I was recently involved in a meeting (as an advisor on some technical issues) between a senior member of staff who wanted to change to part-time work because of his health, and the management and HR.

I'll spare you the details, as the basics had some key differences with your current position, but I can give you an insight into how the company/HR will consider any request.

The staff member concerned thought that he had a very good case, but management argued that his was a full time role, and could not be done on a part time basis, and they could not reasonably cover for his non-work days as it was a specialist job, so not one where they could easily find a part timer to fit in around his work patterns.
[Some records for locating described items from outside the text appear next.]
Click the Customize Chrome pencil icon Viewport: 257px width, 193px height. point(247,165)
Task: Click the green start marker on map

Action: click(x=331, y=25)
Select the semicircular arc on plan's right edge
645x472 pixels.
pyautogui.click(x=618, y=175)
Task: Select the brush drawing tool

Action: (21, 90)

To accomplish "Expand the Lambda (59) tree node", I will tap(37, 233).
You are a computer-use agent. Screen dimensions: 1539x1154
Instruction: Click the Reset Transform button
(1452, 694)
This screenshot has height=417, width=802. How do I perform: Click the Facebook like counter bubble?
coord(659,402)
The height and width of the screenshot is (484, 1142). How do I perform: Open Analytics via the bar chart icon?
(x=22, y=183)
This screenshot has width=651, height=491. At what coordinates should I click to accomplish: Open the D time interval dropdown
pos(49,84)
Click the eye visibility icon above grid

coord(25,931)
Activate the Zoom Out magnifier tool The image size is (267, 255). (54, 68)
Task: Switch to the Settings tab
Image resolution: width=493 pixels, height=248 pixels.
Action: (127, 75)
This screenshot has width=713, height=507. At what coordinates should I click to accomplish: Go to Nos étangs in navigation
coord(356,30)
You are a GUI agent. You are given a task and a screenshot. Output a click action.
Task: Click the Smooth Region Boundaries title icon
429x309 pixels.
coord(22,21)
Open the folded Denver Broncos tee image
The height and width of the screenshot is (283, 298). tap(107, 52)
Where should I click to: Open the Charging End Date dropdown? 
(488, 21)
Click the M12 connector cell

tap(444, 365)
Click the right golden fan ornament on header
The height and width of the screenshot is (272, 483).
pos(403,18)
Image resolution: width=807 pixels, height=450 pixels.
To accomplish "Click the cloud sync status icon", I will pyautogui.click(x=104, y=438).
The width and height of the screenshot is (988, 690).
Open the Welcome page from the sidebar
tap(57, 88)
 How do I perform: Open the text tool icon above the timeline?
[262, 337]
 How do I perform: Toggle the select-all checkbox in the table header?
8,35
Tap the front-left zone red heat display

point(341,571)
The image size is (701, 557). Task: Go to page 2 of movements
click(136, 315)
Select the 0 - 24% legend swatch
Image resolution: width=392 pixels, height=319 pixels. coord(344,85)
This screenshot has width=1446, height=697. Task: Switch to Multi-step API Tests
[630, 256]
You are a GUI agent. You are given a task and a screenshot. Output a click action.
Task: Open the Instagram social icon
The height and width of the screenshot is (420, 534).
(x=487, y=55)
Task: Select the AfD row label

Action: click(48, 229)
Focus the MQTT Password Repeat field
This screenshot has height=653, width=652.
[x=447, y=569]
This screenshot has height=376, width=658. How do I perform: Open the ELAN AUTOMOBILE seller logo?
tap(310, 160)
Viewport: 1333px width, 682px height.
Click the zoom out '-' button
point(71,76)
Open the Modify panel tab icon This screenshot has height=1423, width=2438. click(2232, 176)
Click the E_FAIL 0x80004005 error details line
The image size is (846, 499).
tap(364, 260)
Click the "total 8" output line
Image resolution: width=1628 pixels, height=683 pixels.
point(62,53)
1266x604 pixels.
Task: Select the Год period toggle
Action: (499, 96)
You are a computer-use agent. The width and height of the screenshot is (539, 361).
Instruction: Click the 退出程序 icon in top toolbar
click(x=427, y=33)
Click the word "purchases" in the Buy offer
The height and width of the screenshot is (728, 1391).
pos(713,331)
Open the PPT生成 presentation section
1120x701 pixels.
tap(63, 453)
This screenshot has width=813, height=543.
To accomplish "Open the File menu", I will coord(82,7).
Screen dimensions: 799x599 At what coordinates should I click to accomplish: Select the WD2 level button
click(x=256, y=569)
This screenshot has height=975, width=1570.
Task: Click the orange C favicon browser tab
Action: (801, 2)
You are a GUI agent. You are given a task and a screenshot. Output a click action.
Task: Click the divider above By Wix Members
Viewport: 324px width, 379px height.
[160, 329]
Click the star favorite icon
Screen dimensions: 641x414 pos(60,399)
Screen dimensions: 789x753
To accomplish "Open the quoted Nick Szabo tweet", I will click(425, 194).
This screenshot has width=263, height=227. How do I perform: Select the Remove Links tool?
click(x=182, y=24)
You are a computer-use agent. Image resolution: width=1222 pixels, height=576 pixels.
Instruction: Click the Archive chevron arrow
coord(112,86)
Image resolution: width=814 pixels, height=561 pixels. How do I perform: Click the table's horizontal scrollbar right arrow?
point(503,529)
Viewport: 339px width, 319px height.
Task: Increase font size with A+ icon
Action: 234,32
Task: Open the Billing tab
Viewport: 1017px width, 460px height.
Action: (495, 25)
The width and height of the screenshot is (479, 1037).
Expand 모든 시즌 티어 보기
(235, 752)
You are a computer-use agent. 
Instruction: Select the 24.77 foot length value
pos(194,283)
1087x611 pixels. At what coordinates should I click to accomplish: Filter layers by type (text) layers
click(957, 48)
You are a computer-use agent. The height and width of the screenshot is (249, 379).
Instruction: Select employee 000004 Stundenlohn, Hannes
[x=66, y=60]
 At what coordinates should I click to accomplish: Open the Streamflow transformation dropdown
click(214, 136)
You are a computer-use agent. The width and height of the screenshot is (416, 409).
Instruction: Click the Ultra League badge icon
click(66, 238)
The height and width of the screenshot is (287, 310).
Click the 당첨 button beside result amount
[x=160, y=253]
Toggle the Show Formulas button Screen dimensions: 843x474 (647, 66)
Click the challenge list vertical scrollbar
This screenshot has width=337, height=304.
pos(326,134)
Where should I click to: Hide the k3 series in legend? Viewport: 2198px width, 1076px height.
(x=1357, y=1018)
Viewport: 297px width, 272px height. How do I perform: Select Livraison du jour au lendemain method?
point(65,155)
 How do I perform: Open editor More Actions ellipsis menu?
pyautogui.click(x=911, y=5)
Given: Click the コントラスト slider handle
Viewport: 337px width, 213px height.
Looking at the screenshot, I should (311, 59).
The request was actually settled based on his having already resigned - he was trying to withdraw this and come back on a part time basis - so the company was not obliged to do anything for him, and in the end got him to agree to their very limited terms. Off the record, HR told me that if he had instead approached them with a letter from his doctor stating that he could not work full time then they would have had to seriously consider his request, and for fear of anti-disability discrimination (especially as his health problem was caused by work-related stress) would have undoubtedly agreed to his request, and bent over backwards to be seen to help him.

Your support from the union and your OH specialist are all good, but the employer will base their decision mainly on how switching you to a part-time role will affect the business. You therefore need to build a case that you can remain on the shift team without causing any difficulties - present the company with a solution, not a problem. After all, they already have a solution to allow you to work part time, it's just not one that you like.

I suspect that this will largely rely on your work patterns - do you work in fixed teams, all on the same shift pattern where your absence will leave them understaffed, or all on individual patterns where cover could easily be arranged? Are there other part timers, or job shares, or any other flexible work practices that could be used to accomodate your request? Are they large teams, who can cover for sickness and holiday at short notice in the normal course of events?

The fact that you have already been doing the job part time is a double edged sword - you may have demonstrated that you can do it perfectly well, but it also gives the company a chance to say that they've tried it and it has caused problems. So take a look at the situation, and present an argument that they will have difficulty in turning down, or at least one that you can negotiate on.